Mentioning that businesses are unaware of where to start because building AI is expensive and difficult, Gopalakrishnan pointed out the gaps in privacy and lack of real-world deployment. “Despite various frameworks like Langchain, Llama Index, and Autogen, there is no real-world deployment or real-world agents. Only large enterprises with a lot of money can deploy and get expertise in AI since there is no reliable production-grade platform for building AI agents,” he said, adding that most enterprise-grade frameworks, of which there are very few-- are thin wrappers on top of ChatGPT. 

According to KOGO’s business model, consumers get a million agent tokens for $66. Some agents may use 2,500 tokens for processes, while others will require half a million because of the complexity of others. “An agent performing multiple functions will use a lot of agentic computation because of multiple skills and capabilities and may cost 1 million tokens.”

“KOGO did a few rounds of funding with angel investors before MapMyIndia, in 2022, acquired a 26 per cent stake. In the following phase, they further invested and got another 14 per cent stake, with a final stake of 40 per cent. We started generating revenue last year, closing at about $200,000. This year, in the first month, we closed an order book of $400,000. Our ARR will be about $2.6-2.7 million by the end of this year,” said the CEO. With 27 ongoing proofs of concept (POCs), most will go live in the second and third quarters.

Out of the 27 POCs, seven are happening between the Gulf and North America. KOGO’s recent representative office in the MENA region will operate its European markets.
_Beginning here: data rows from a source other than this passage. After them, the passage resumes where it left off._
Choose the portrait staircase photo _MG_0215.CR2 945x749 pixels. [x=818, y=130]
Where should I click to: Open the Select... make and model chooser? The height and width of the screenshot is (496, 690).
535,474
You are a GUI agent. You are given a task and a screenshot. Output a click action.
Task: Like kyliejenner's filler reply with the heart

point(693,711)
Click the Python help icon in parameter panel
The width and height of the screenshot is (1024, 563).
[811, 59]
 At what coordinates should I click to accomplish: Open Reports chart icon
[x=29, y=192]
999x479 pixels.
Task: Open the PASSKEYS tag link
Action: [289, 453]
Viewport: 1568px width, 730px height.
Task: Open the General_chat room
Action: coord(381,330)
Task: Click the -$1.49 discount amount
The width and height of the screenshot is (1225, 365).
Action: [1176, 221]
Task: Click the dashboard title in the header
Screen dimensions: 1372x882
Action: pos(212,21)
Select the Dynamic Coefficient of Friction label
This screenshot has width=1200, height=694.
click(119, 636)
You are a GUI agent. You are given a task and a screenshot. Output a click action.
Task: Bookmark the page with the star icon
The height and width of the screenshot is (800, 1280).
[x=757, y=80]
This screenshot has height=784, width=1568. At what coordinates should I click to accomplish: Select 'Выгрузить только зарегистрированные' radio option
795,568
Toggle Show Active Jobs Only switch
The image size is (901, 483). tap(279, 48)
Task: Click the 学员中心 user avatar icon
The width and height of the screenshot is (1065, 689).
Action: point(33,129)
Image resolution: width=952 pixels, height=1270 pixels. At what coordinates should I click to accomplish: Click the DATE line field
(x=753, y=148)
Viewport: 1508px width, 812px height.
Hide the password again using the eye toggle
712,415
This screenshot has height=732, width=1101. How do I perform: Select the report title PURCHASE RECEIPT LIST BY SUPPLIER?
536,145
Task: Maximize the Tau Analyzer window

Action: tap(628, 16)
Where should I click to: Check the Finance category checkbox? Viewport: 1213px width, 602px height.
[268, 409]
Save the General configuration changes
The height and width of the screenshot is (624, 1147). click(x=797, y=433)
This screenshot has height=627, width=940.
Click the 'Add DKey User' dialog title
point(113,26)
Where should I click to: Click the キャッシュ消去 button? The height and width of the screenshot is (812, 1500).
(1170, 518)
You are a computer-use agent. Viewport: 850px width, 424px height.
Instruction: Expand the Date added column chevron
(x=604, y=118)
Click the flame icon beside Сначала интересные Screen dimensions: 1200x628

The company has started conversations in North America.

Gopalakrishnan mentioned that globally, the AI agent industry in 2024 is worth around $8.7 billion. It is growing at 43.8 per cent, crossing $100 billion by 2029; 30 per cent of this development is in the US, followed by 26 per cent in Europe and about 18 per cent in India. The largest sectors using this innovation are medical and BFSI, followed by retail and e-commerce, and travel and mobility. “We are focusing our energies on these sectors with the agent templates we’re making,” he said.